The data:
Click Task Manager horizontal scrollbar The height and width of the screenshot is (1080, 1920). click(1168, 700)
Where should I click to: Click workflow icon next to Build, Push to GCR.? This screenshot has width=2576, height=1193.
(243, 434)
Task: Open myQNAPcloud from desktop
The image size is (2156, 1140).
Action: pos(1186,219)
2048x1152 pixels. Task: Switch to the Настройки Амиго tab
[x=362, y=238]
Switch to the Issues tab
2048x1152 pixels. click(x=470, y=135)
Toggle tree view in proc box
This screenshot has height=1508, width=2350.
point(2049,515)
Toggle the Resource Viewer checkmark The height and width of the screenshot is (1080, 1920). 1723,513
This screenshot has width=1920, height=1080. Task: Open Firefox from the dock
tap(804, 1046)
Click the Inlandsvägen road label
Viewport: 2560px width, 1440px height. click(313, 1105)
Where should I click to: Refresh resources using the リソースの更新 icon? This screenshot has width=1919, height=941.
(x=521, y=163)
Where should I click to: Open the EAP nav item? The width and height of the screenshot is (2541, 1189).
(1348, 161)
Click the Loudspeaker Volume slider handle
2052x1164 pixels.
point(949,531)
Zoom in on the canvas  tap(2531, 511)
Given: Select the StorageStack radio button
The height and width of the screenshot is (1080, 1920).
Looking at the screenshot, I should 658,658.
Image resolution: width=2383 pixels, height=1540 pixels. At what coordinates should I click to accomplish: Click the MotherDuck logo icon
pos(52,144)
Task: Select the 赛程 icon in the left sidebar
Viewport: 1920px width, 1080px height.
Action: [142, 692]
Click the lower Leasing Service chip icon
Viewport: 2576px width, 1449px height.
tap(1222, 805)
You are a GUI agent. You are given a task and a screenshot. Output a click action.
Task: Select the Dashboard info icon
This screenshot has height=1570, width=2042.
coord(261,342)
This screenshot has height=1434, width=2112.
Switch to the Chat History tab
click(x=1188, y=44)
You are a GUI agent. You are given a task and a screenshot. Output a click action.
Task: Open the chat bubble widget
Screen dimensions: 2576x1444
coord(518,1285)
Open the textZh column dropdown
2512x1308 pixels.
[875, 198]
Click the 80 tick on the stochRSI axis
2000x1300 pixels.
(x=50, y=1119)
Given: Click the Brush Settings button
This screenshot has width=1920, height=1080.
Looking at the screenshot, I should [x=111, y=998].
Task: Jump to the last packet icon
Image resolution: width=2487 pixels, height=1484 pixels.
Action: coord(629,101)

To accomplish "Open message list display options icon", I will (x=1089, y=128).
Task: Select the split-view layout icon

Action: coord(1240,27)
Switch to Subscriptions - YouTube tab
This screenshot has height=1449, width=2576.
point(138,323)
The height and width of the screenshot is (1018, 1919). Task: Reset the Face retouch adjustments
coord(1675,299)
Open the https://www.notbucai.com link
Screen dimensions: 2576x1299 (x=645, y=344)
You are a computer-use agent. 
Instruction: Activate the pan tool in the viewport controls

Directions:
Copy range, inclusive: the line holding "Zoom in on the" to the line holding "Task: Open the chat bubble widget". Reproduce exactly those lines of the records above and no others.

Exercise response:
Zoom in on the canvas  tap(2531, 511)
Given: Select the StorageStack radio button
The height and width of the screenshot is (1080, 1920).
Looking at the screenshot, I should 658,658.
Image resolution: width=2383 pixels, height=1540 pixels. At what coordinates should I click to accomplish: Click the MotherDuck logo icon
pos(52,144)
Task: Select the 赛程 icon in the left sidebar
Viewport: 1920px width, 1080px height.
Action: [142, 692]
Click the lower Leasing Service chip icon
Viewport: 2576px width, 1449px height.
tap(1222, 805)
You are a GUI agent. You are given a task and a screenshot. Output a click action.
Task: Select the Dashboard info icon
This screenshot has height=1570, width=2042.
coord(261,342)
This screenshot has height=1434, width=2112.
Switch to the Chat History tab
click(x=1188, y=44)
You are a GUI agent. You are given a task and a screenshot. Output a click action.
Task: Open the chat bubble widget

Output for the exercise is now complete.